No fue, ni mucho menos, la única vez que estuvo a punto de morir, pero Cristóbal fue teniendo suerte y contó con una importante ayuda: la solidaridad que hubo entre los prisioneros españoles. «Los que tenían un buen trabajo y podían, robaban zanahorias o patatas y las repartían entre los más hambrientos. Un compañero me enseñó a tallar la piedra y gracias a que conseguí ese trabajo, que era útil para los nazis, pude llegar con vida hasta la liberación».
El rostro de Cristóbal se ilumina al hablar del 5 de mayo de 1945: «Se abrieron las puertas y llegaron los americanos. ¡Uffffff! No puedo describir lo que sentimos en ese momento». De los 9.300 españoles y españolas que pasaron por los campos de concentración nazis, más de 5.500 no pudieron contemplar ese hermoso día. Los supervivientes arrastraron secuelas físicas y psicológicas: «Hubo muchos, entre ellos algunos amigos míos, que se suicidaron porque no soportaban cargar con los recuerdos».
El viejo luchador barcelonés consigue acabar su intervención sin perder la serenidad pero la emoción acaba retorciendo su rostro cuando recibe la cerrada ovación de los asistentes. Sus ojos permanecen ya vidriosos mientras dos músicos interpretan un pequeño concierto en su honor y en el del resto de sus compañeros deportados. «Estoy muy feliz de estar aquí. Muy feliz», sigue diciendo Cristóbal mientras ve cómo los jóvenes y no tan jóvenes se interesan por las fotografías y otros recuerdos que él y su hijo Jacques han traído desde Francia. «Eso sí, tengo que decir que estoy muy preocupado por el auge de la extrema derecha en Europa -comenta en una improvisada charla final-. Y solo espero que no haya una nueva guerra».

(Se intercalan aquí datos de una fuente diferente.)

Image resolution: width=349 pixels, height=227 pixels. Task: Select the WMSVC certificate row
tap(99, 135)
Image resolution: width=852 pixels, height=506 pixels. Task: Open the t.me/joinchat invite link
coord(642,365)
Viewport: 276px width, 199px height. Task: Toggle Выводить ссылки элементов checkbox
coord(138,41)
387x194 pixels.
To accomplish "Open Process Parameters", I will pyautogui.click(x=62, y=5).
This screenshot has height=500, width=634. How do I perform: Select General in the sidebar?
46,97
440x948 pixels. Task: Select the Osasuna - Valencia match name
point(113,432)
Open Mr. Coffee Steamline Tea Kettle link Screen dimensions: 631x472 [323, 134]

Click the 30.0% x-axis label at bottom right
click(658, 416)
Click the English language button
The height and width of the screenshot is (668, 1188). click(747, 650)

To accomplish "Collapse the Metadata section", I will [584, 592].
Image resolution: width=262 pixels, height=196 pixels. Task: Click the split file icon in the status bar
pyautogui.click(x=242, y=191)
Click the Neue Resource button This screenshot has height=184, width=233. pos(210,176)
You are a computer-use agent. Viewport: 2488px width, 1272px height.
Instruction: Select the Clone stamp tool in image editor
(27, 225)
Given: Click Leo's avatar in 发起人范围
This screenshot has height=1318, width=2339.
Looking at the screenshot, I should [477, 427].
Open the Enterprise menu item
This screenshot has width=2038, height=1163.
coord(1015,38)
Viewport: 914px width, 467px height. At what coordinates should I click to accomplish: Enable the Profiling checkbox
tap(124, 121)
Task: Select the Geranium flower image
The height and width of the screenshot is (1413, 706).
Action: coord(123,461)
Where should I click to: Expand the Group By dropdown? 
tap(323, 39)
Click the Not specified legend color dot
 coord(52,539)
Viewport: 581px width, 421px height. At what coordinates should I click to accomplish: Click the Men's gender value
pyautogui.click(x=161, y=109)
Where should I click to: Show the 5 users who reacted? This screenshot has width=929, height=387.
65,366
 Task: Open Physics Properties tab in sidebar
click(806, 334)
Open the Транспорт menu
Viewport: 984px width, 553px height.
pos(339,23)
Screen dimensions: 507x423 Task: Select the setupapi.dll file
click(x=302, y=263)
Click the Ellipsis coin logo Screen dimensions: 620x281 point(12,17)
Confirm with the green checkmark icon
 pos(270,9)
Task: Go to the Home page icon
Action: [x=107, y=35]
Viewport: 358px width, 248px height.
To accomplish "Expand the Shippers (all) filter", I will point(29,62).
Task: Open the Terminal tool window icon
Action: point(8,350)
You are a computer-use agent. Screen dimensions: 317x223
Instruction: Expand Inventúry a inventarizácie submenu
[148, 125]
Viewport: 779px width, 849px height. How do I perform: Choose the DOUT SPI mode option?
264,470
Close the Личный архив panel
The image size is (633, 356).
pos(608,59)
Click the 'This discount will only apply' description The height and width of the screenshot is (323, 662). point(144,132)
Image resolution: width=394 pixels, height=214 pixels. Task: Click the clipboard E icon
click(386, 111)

Esos son sus últimos mensajes de un viaje inolvidable. Un viaje en el que Cristóbal Soriano, representando a miles de deportados españoles, alcanzó por fin la frontera suiza; con 75 años de retraso pisó la tierra con la que tanto soñó y que representaba la libertad, la seguridad y la vida frente a la barbarie fascista.